During the 60-minute conversation, with our soft drinks and chocolate croissants in hand, she shared about her life and her choice to be a sex worker. It was mesmerizing and fascinating. 

She said her name was Denise.

With no shame or embarrassment, she shared that she took a 90-minute train ride into Amsterdam a few days a week--from a small hamlet where she lived. The money was very good and helped her support her two young children.  

It was clear that she deeply loved her children. They were her world. And we believe she seemed to enjoy her career path. She provided a service, and it brought her a measure of satisfaction. She did not see herself in the sex industry forever, however. A few more years and she would move on to a new occupation-- possibly attending university. We asked questions freely, and she answered them unreservedly. 

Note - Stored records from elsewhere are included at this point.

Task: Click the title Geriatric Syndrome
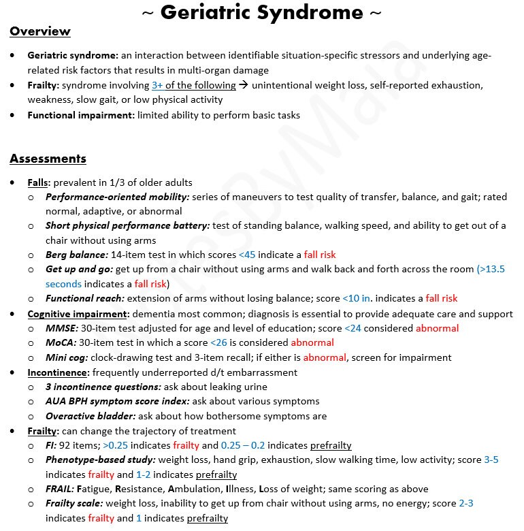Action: click(261, 12)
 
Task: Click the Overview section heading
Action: click(39, 31)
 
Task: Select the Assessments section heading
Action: click(48, 159)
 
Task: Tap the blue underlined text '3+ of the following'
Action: click(194, 85)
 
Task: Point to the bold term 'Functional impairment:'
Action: click(81, 115)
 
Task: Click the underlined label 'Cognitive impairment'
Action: click(77, 314)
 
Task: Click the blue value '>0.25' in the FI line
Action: click(116, 445)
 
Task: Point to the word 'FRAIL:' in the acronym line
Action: click(60, 489)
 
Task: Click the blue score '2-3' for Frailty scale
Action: click(465, 504)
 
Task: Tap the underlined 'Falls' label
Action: click(39, 182)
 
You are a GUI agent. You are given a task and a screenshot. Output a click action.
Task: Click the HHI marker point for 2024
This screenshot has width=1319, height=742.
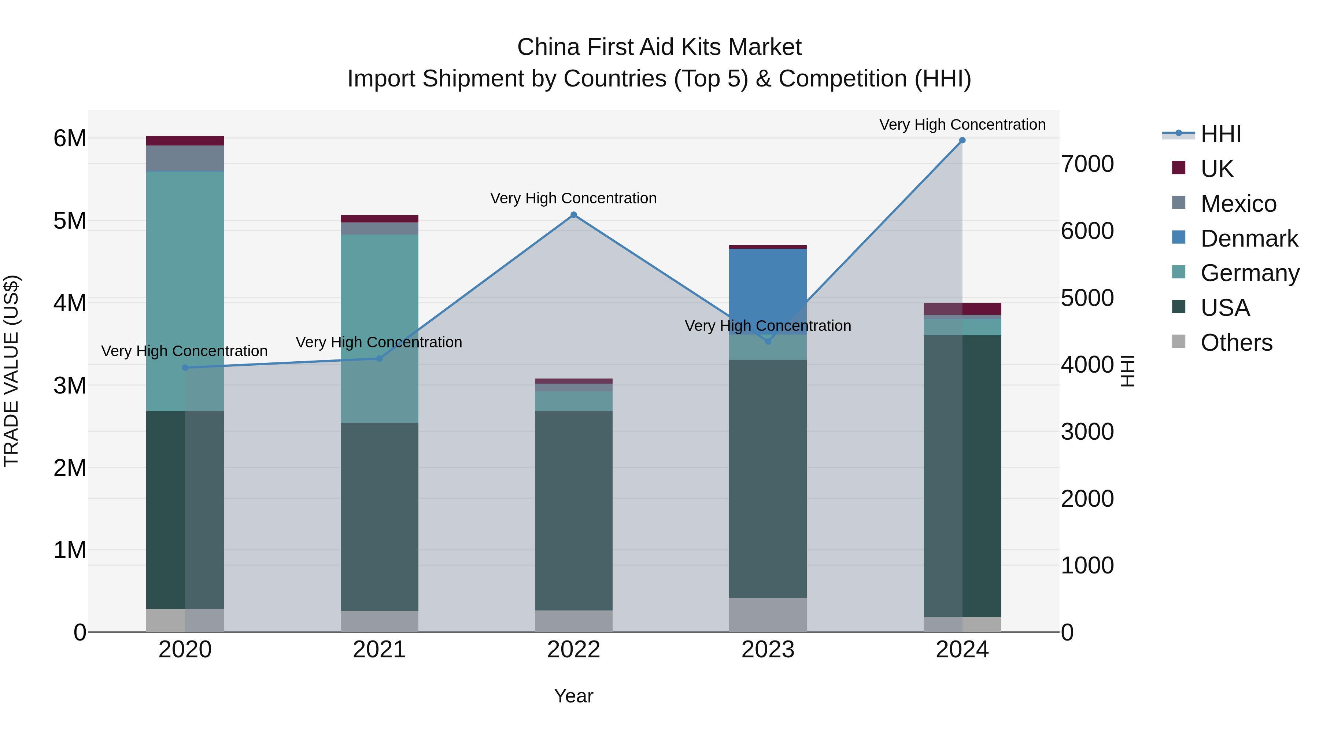962,140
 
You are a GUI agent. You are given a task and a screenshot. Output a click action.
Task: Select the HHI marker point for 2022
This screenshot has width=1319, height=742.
573,215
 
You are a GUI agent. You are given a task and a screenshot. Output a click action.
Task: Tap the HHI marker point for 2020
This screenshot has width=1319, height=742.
185,368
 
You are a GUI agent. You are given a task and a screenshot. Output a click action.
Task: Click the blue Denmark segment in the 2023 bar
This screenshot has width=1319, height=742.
768,287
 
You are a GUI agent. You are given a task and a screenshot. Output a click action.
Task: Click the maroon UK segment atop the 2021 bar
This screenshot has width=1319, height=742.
380,219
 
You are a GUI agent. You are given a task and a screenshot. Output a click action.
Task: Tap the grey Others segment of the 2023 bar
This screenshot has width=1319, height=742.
768,614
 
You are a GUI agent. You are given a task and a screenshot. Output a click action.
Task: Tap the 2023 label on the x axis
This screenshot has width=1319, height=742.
768,650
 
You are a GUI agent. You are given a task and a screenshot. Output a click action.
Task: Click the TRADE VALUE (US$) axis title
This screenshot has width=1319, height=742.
11,371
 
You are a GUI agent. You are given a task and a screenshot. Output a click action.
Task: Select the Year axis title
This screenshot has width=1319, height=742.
573,696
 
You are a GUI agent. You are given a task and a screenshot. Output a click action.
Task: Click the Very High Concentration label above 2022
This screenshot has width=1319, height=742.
573,198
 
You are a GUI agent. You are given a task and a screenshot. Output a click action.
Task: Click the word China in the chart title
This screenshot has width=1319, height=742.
548,47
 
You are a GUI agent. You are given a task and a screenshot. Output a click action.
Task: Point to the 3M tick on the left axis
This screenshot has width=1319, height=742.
70,385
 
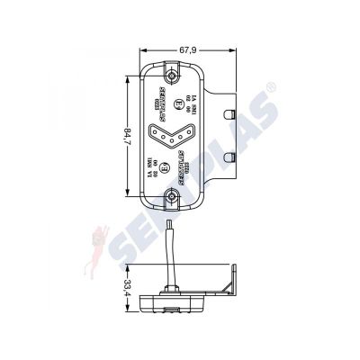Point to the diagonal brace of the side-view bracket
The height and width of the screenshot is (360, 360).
tap(226, 286)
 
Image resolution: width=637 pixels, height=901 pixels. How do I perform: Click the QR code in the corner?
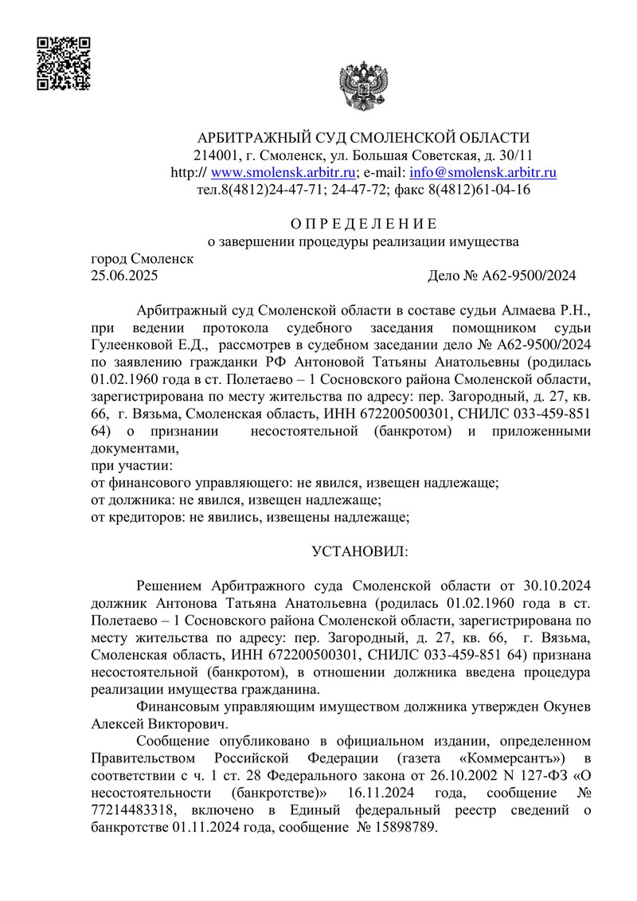click(64, 62)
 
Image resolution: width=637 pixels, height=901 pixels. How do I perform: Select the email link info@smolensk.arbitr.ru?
click(483, 172)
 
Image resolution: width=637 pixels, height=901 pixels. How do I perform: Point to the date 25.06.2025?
click(125, 276)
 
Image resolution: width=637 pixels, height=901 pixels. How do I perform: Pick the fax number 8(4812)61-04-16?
click(479, 190)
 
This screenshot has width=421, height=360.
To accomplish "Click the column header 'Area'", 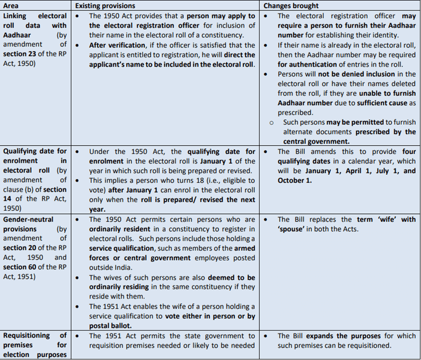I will click(x=12, y=6).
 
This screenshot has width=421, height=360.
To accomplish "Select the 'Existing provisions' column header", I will click(x=105, y=6).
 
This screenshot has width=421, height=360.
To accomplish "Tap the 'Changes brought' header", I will click(x=291, y=6).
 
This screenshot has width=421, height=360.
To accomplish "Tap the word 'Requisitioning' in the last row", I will click(x=27, y=335).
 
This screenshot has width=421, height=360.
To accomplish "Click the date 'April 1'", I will click(x=347, y=171).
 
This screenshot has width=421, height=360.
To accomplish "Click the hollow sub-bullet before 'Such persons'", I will click(x=271, y=122).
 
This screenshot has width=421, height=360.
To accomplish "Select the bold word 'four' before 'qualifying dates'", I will click(x=409, y=151).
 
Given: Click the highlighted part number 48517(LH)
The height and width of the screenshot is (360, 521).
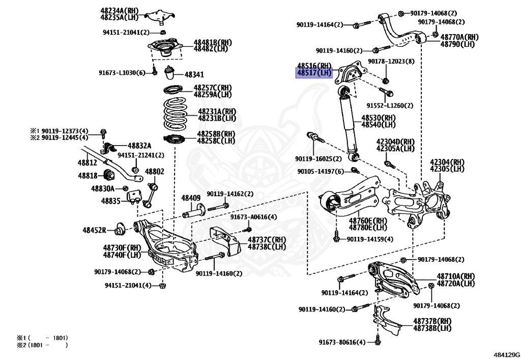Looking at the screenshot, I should click(314, 73).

Once our hour was up, we thanked her for her time. We offered her a bible, and I asked if I could pray for her. "Out loud?" she inquired. I nodded tentatively, and she said, "Maybe not out loud, but right here instead," pointing to her temple. I told her that would work fine and that we would pray for her and her children in the future, too. 

As we were about to leave, she said, "My real name is Danielle. Denise is my street name." She is a real person with a name who desires to be seen. Real hopes and dreams. Real joys and authentic trauma. 

We had earned her trust. I still pray for Danielle and for her children. I like to think she still remembers that conversation after all these years. I hope so. I have her picture in my den to remind me to pray for her.

I had a couple of takeaways that further fashioned and forged my worldview.

The sex industry is the choice of people with the fewest choices. Some people make choices that appear unsavory to the rest of us. However, in desperation, some people dwelling on planet earth do what they need to do to survive. I have witnessed women in Asia who have been so desperate that they chose the unthinkable option to sell their own child…. or steal bread to feed their other children. A form of hopelessness that I have never experienced. Thank God.
Let’s be more intentional to leave judgment/judging to God. We have recorded stories of Jesus hanging out with prostitutes for a reason. He obviously wanted to impress something significant upon our minds and hearts. Further, we are reminded that "He is kind to the ungrateful and wicked. Be merciful just as your Father is merciful." (Luke 6:36). That’s a command. God is kind to people who don't dig him. Camp out on that thought for a bit and let's make sure we are doing the same.
Now, let’s go purposefully, generously, and intentionally love someone that no one else is loving well. It’s a part of our pilgrimage story. Who’s in front of you? Who is in your peripheral vision? Disheartened people are within arm’s reach-- as well as on the other side of the globe. We can do both. We must. 

For extra credit—check out 1 John. Yeah, all whopping 5 chapters (7-8 pages). An excellent 20-minute investment in your spiritual, social, and emotional health.